Detection and characterization of an avalanche is important for making avalanche inventories as well as for the management of emergency situations. Problems related to field measurements include remote or inaccessible terrain, poor weather, and avalanche danger. Earth observation satellites therefore represent a potentially important source of information. We present a framework for automatic detection of avalanches in very-high resolution optical satellite imagery. The approach builds upon an initial texture segmentation stage using directional filters to enhance avalanche snow in order to separate it from other relevant area cover types, such as rough and smooth snow surfaces, trees and rock. The directional filters are oriented in the same direction as the terrain aspect, which is estimated from a digital elevation model.
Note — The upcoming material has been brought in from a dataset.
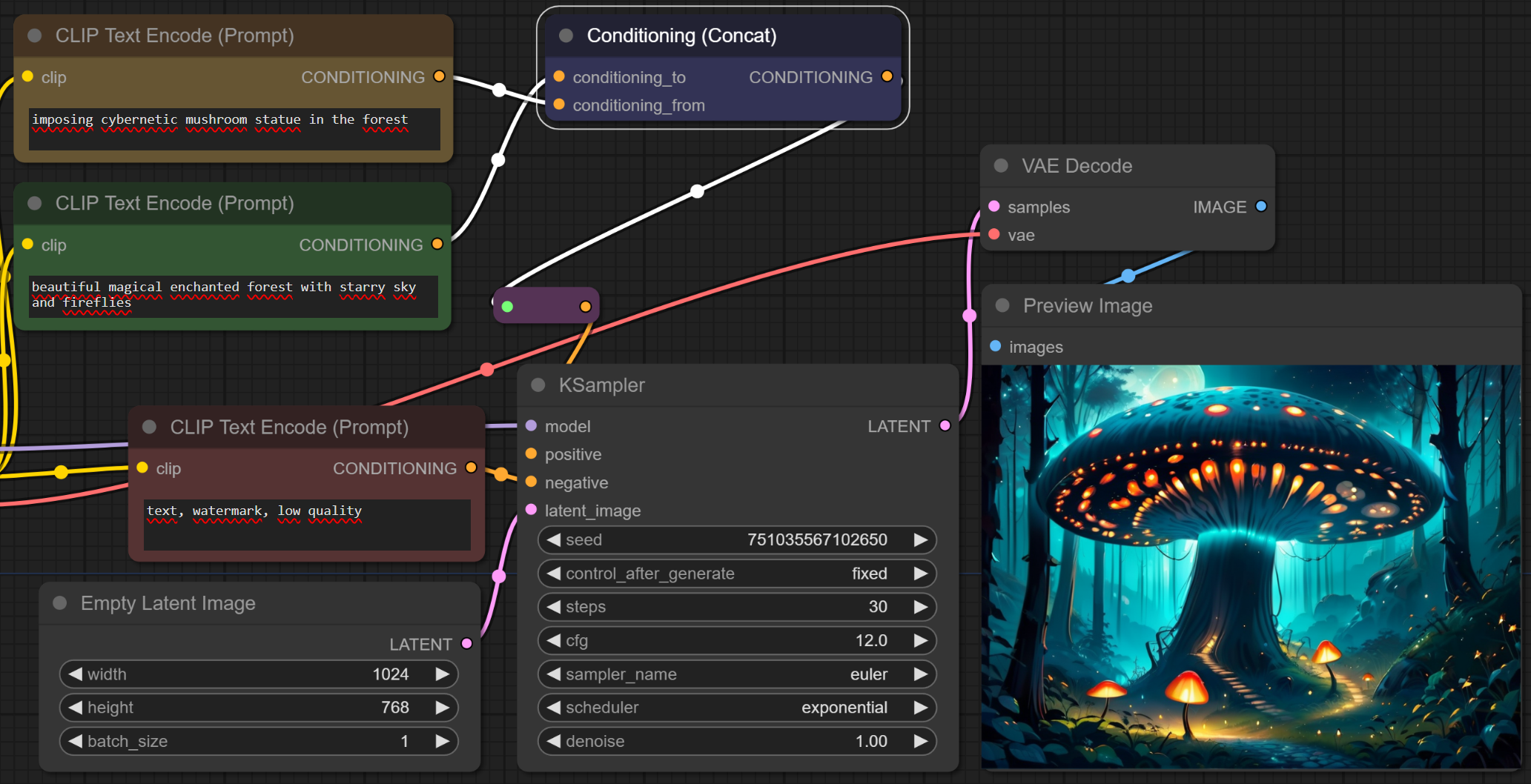Screen dimensions: 1531x784
Task: Click the cfg 12.0 value slider
Action: 737,641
In the training stage, filter responses corresponding to the same texture class are used to form so-called textons. We then perform pixel based classification of the image based on the distribution of textons within a sliding window. In the second stage of the detection algorithm, pixels are grouped according to texture class to form image objects, which are finally post-classified based on extracted object features. We have assessed the mapping abilities of our algorithm on a set of QuickBird images of Norwegian mountain areas. The automatically derived avalanche maps have then been compared to manually drawn avalanche outlines made by experts. The preliminary results show that we are able to locate most of the fresh avalanches in the image with few false detections, but that the outline of the avalanche is not always adequately determined.